LaVis: la resa dei conti
La Cantina, con l’ennesimo bilancio in grave perdita, passa a Cavit. Chi paga? E a quali condizioni?
La Cantina LaVis ha preso contatto con la dura realtà. Dopo gli anni della sbornia e dei grandi buchi, dopo quelli in cui si è cercato di negare l’evidenza, il presidente Pietro Patton ha deciso di prendere atto della situazione ed affrontarne le conseguenze.
La situazione, come da anni sosteniamo (e, quel che più conta, sostenevano i revisori) era molto peggiore di quanto descrivevano i pur pessimi bilanci sempre in perdita. Nonostante che fossero abbelliti da irregolari operazioni cosmetiche (per oltre 7 milioni, nel bilancio 2018) disvelate dai revisori. Nonostante per anni si avvalessero delle rinunce dei contadini, che conferivano l’uva a prezzi nettamente inferiori a quelli pagati dalle altre cantine. Nonostante ci fosse stato l’afflusso di fondi clientelari (10 milioni) graziosamente regalati dall’allora presidente della Pat Ugo Rossi.
Dunque Pedron ha deciso di mettere le cose a posto. Pagare il dovuto ai contadini (non c’era altra strada, pena un’ulteriore emorragia verso le altre cantine); e riconoscere come fasulle le poste indicate dai revisori. Risultato: il bilancio 2019 è un disastro. La LaVis va sbaraccata.
Come?
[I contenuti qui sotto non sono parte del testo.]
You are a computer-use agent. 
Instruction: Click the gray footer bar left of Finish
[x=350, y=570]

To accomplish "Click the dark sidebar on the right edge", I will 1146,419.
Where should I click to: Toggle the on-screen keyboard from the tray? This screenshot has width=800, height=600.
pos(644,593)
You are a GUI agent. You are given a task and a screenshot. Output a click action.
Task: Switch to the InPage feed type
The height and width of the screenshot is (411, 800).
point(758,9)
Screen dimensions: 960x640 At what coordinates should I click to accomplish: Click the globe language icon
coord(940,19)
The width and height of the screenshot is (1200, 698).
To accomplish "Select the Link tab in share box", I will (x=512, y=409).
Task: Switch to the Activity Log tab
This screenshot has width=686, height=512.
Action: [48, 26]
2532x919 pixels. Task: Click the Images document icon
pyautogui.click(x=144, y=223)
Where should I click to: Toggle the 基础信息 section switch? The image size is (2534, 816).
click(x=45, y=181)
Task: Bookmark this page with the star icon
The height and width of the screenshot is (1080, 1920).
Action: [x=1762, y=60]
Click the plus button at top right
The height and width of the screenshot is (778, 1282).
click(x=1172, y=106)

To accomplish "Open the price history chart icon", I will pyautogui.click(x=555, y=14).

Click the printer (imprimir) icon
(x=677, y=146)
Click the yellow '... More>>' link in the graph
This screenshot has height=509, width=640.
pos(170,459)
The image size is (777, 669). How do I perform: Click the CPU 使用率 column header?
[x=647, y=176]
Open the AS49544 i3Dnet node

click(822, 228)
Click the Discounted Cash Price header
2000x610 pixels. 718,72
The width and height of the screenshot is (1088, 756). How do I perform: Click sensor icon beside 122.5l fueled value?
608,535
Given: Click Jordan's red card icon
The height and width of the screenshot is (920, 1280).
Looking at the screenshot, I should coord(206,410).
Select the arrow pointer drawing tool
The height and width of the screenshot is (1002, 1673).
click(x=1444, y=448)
Anzitutto attraverso la confluenza in Cavit; cosa non facilissima, perché Cavit non intende assumersi oneri da una Cantina che 15 anni fa era uscita dal consorzio portandosi dietro (in una gara al ribasso) il migliore cliente (l’importatore americano); e che poi aveva per anni fatto una concorrenza discutibile avvalendosi dei fondi dovuti agli appoggi politici (Dellai prima, Rossi poi). Quindi Cavit non fa e non farà sconti. Questo vuol dire che dell’ormai ex gruppo LaVis assorbirà volentieri il pregevole spumantificio Cesarini Sforza, che bene completa e valorizza la propria gamma di prodotti; assorbirà invece malvolentieri Casa Girelli, che realisticamente piloterà verso una chiusura soft, in quanto disinteressata all’acquisto, lavorazione e commercializzazione di vini extra regionali di fascia bassa. Sulla Cantina vera e propria invece i discorsi sono in corso, ma la linea è definita: LaVis entra in Cavit, quindi non si porta dietro una serie di attività che sarebbero doppioni, a iniziare dalla commercializzazione; ed entra pulita, cioè senza debiti. Cavit, insomma, è disposta a ricollocare il personale che risulterà ridondante, non a sborsare soldi.
Quindi, chi paga? A questo punto sembra che a pagare siano proprio le banche (e anche la finanziaria, cioè Isa). Di fronte all’eventualità per niente remota di un fallimento da cui non ricaverebbero niente, sembrano disposte a rinunciare a una grossa fetta dei loro crediti, peraltro già iscritti in bilancio come difficilmente esigibili.
Insomma, la storia della LaVis sembra conclusa.
Non è stata una bella pagina, dell’economia trentina, della politica, della cooperazione. Si sono viste all’opera le peggiori commistioni tra politica ed economia; si è data in mano un’azienda in crisi a persone pessime (il commissario Zanoni) o inadeguate (il commissario Girardi) ma contigue al potere (rispettivamente Dellai e Rossi). Centinaia di contadini hanno ricevuto, per anni, una remunerazione inadeguata al loro lavoro. Le iniziali caratteristiche innovative della Cantina – zonizzazzione del territorio, tentativo di coniugare grandi numeri e produzione d’eccellenza – sono state travolte e forse dimenticate.
L’unica speranza è che questa storia almeno insegni qualcosa.